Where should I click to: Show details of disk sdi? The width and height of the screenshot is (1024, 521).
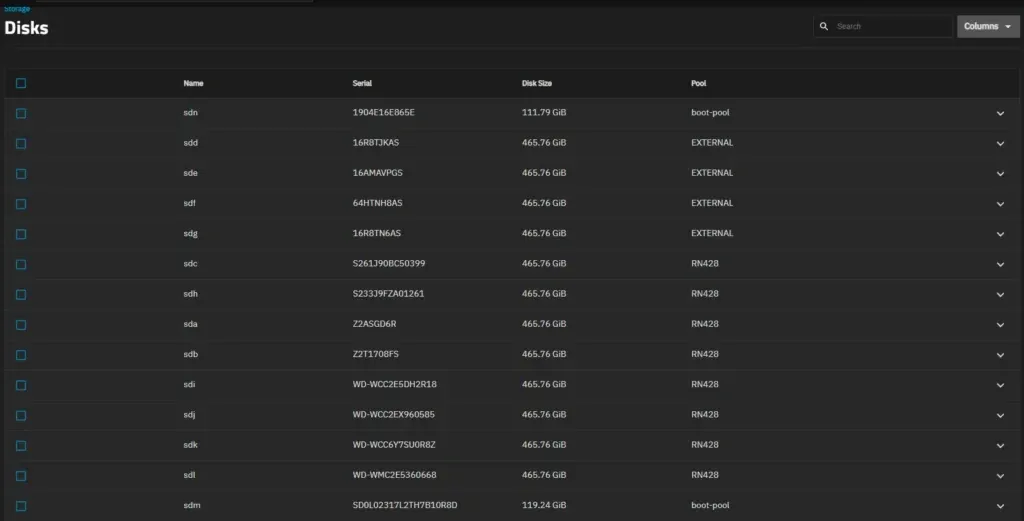1000,385
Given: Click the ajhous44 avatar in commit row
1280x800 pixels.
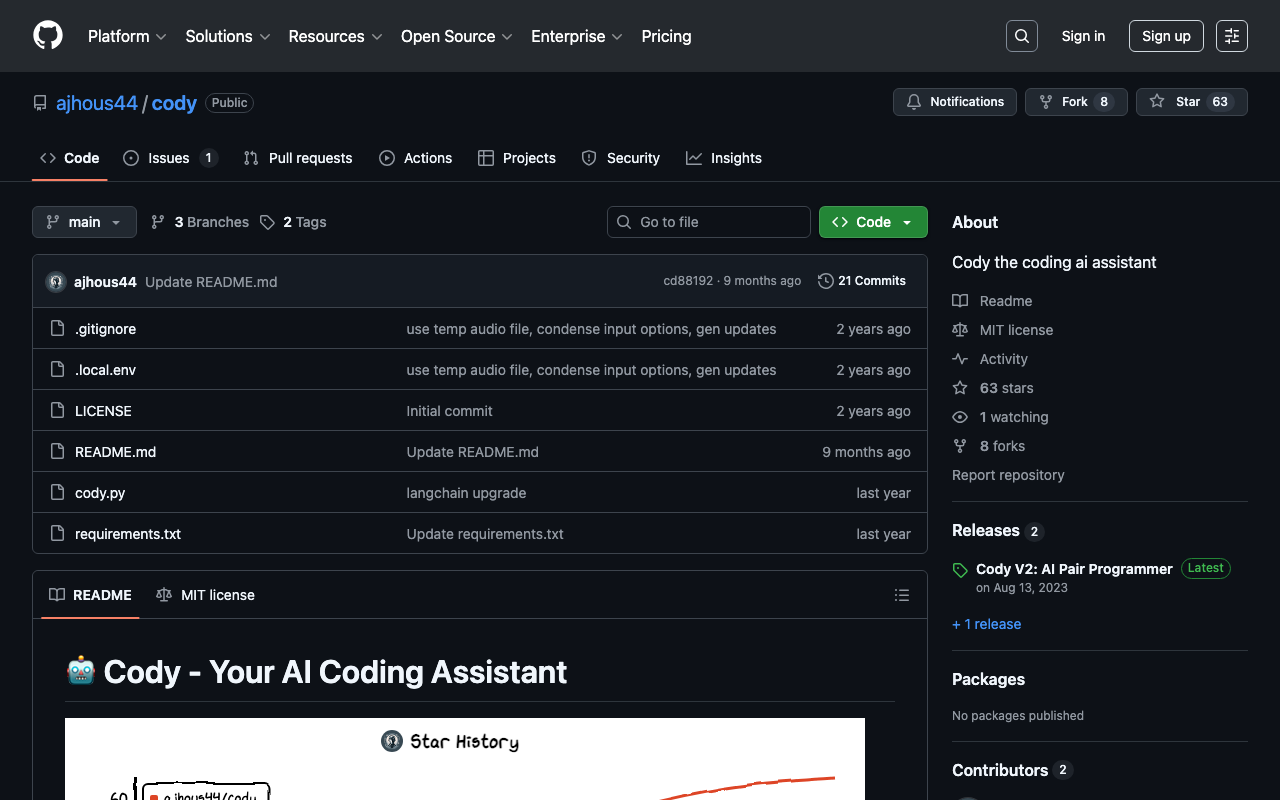Looking at the screenshot, I should 56,282.
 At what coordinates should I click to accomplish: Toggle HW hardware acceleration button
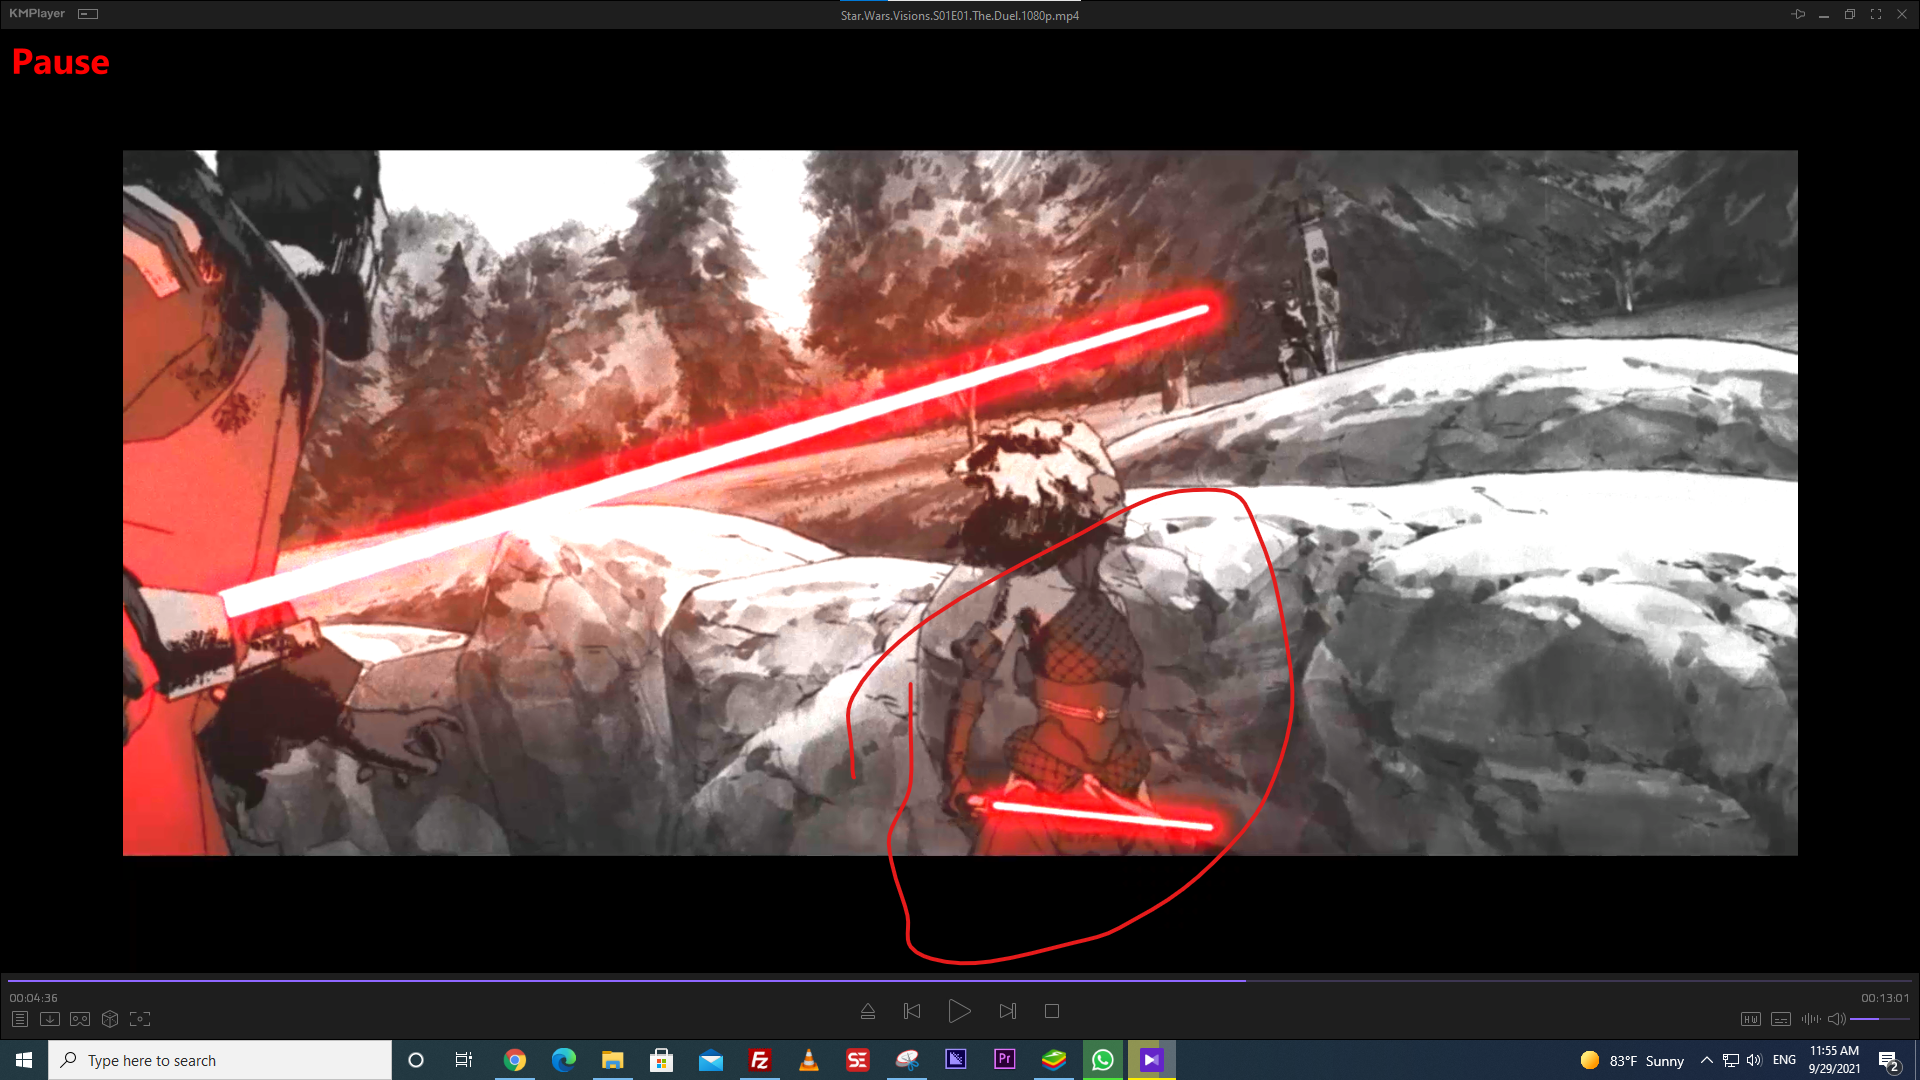(1750, 1019)
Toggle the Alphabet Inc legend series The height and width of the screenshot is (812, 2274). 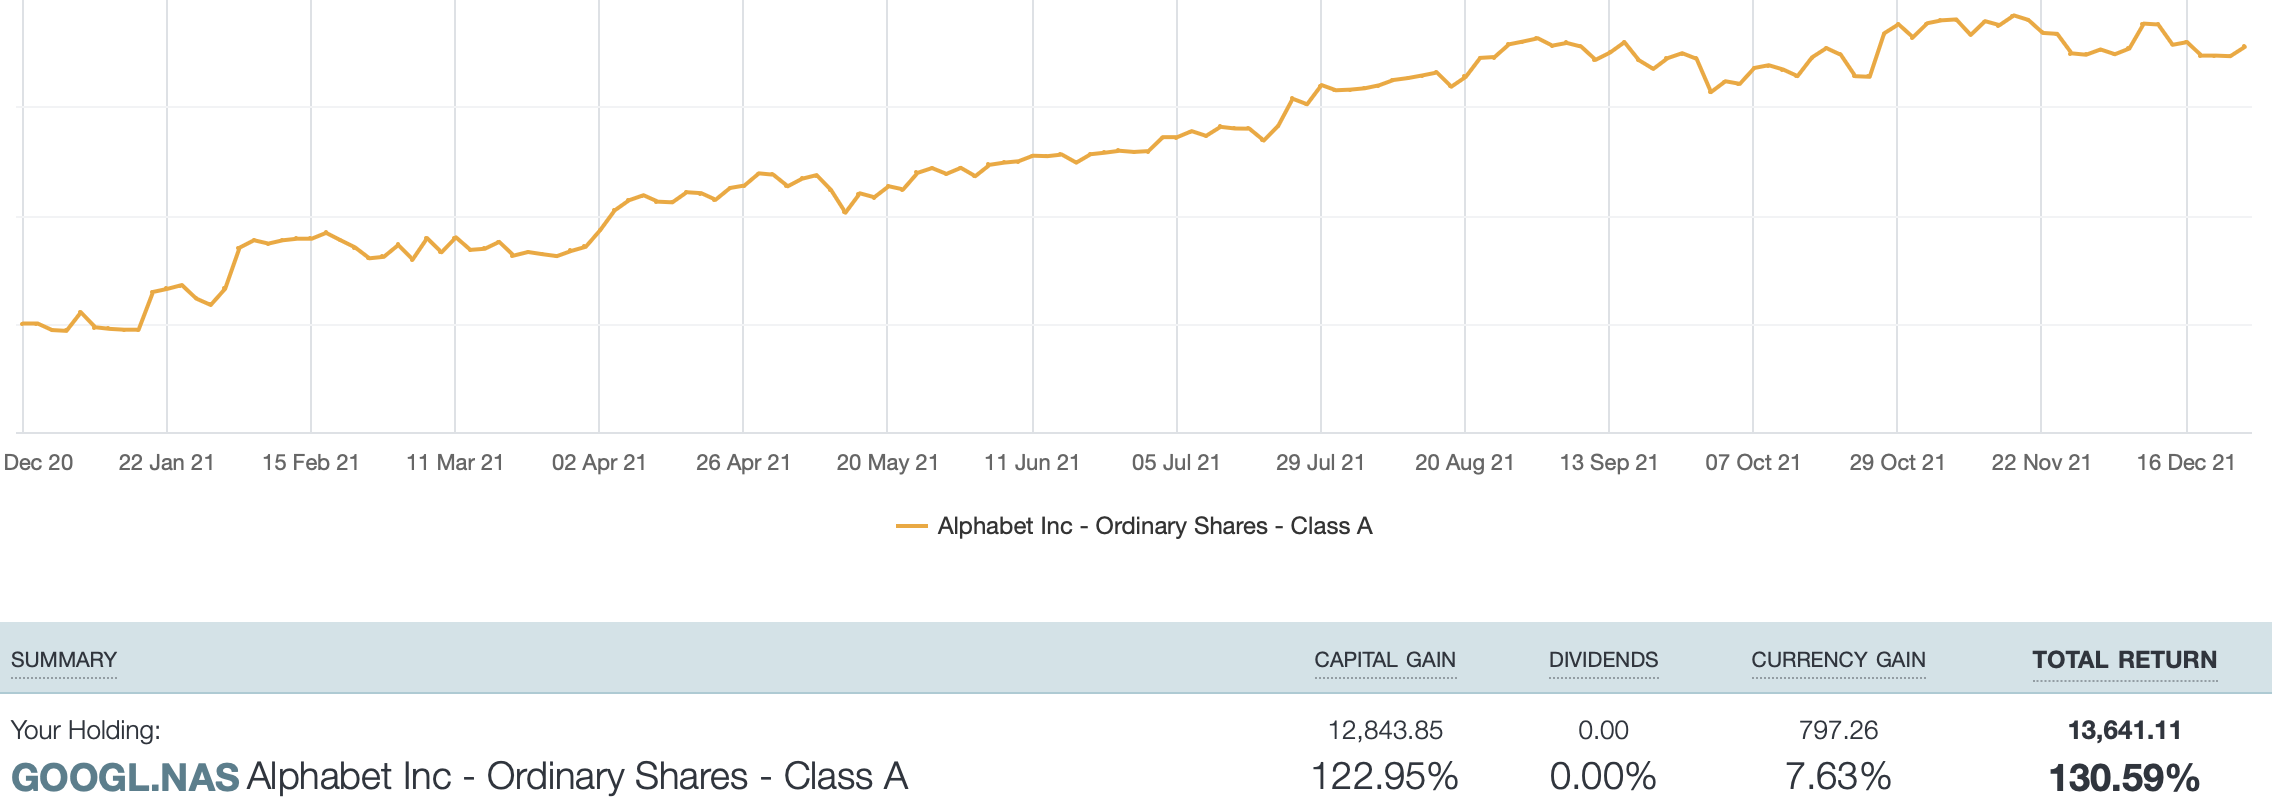click(1154, 526)
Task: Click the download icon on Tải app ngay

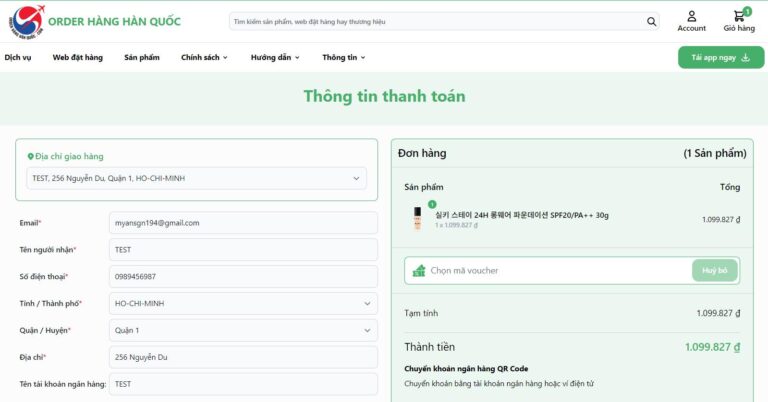Action: 745,57
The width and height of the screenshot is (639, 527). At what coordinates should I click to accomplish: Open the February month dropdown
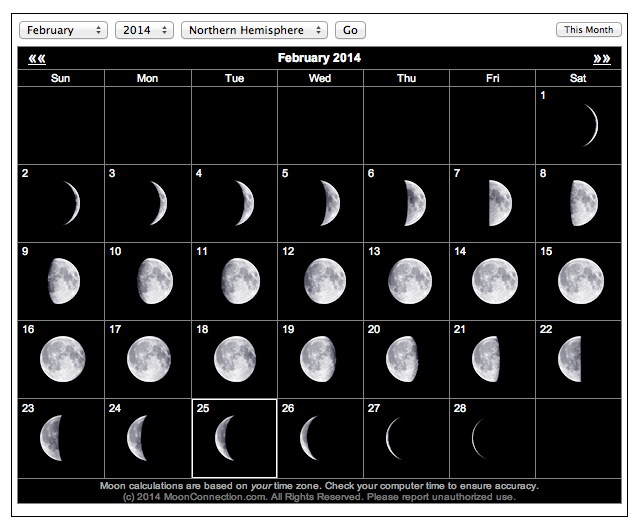pyautogui.click(x=63, y=30)
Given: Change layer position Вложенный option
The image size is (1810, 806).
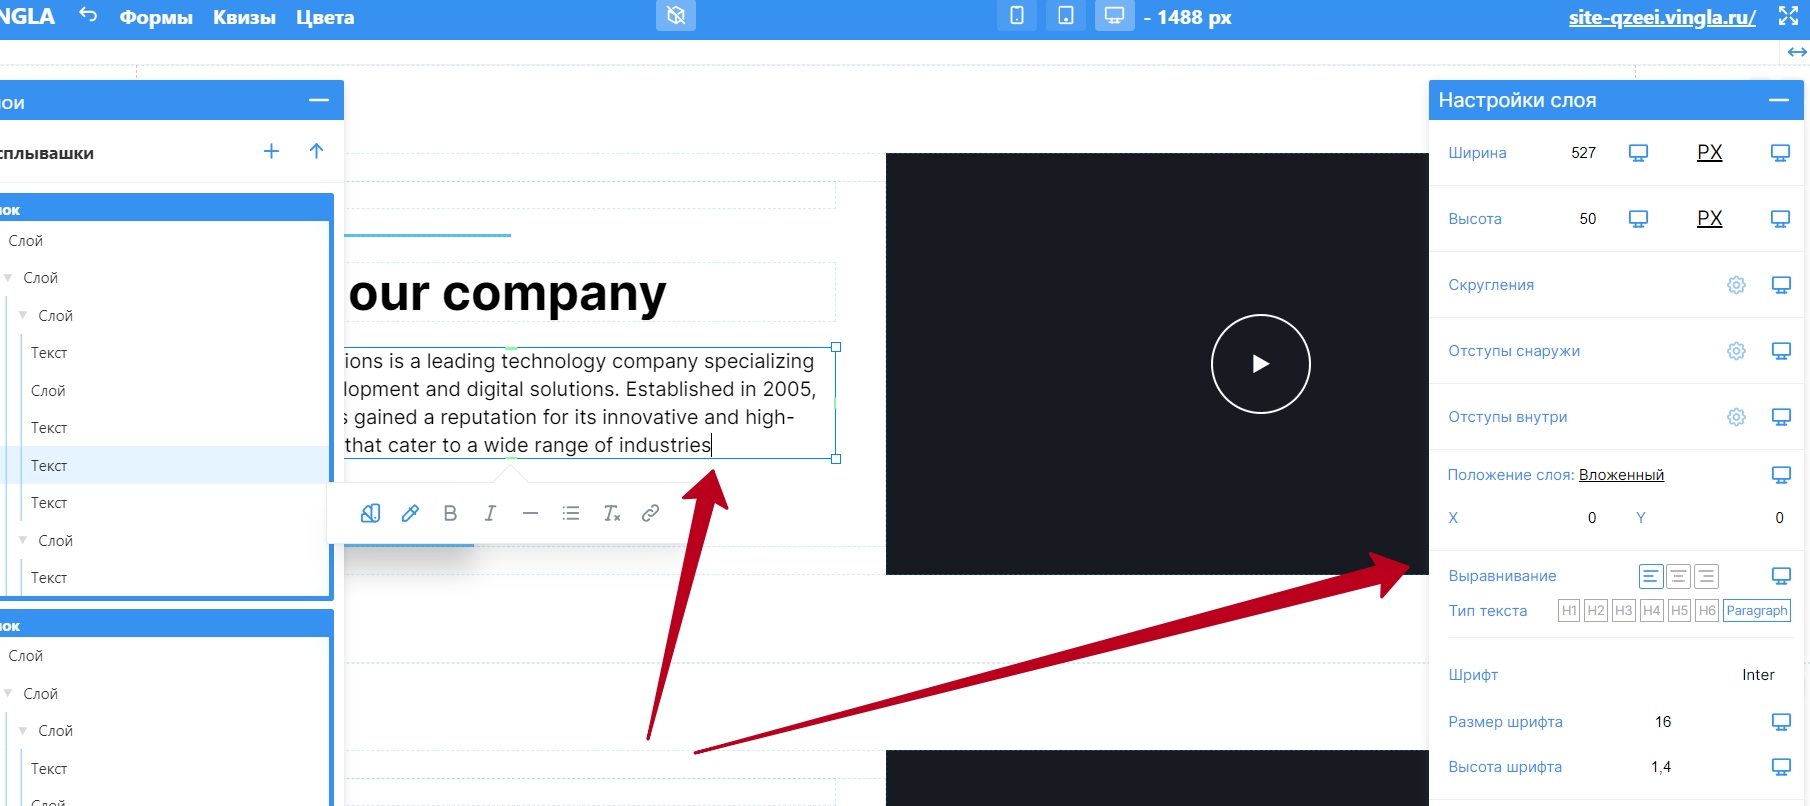Looking at the screenshot, I should pyautogui.click(x=1621, y=475).
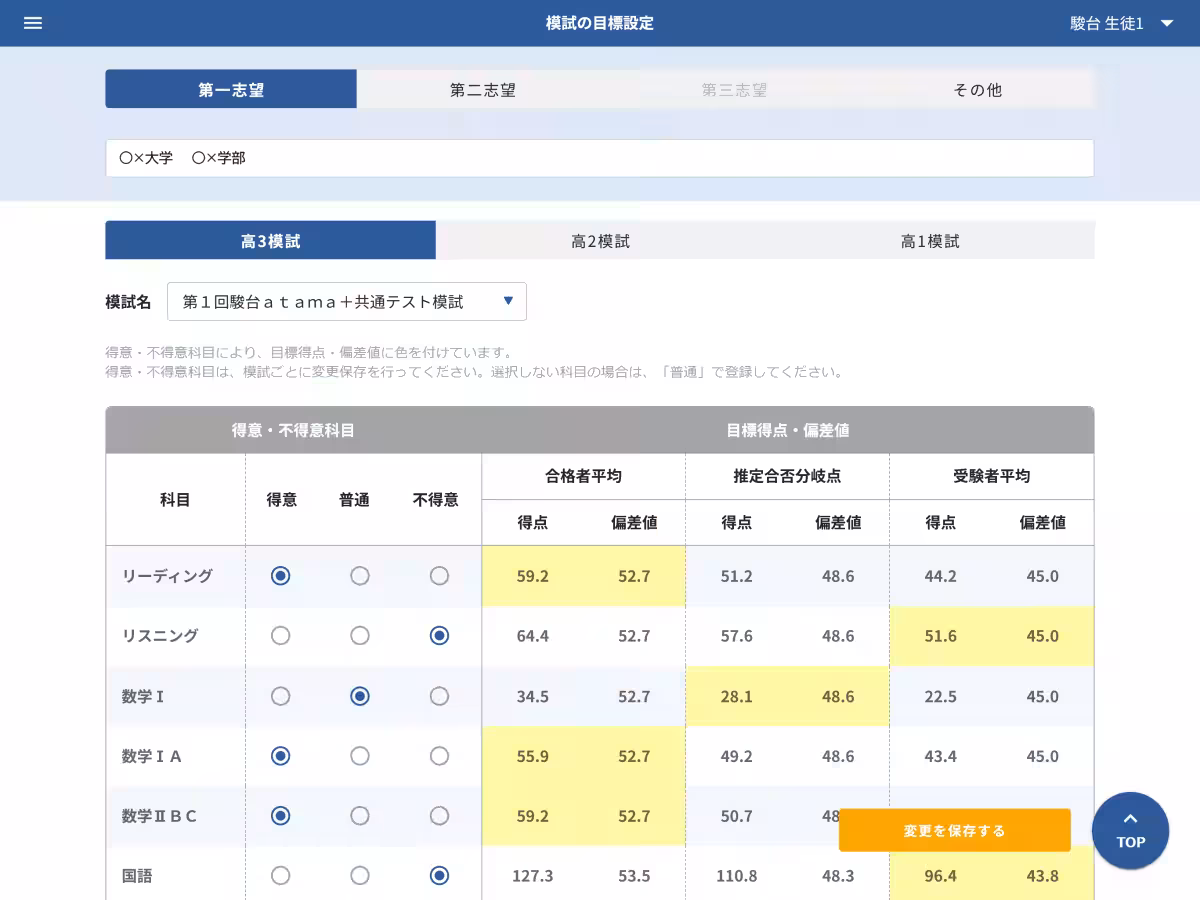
==========
> **Exercise**: Please reproduce the data word for word, beginning at the line that contains "The width and height of the screenshot is (639, 527)." and continuing through the end of the data. Leave out the pictures.

> **Solution for this exercise**:
The width and height of the screenshot is (639, 527). At what coordinates should I click to accomplish: Open the February month dropdown
pyautogui.click(x=63, y=30)
Given: Change layer position Вложенный option
The image size is (1810, 806).
Looking at the screenshot, I should pyautogui.click(x=1621, y=475).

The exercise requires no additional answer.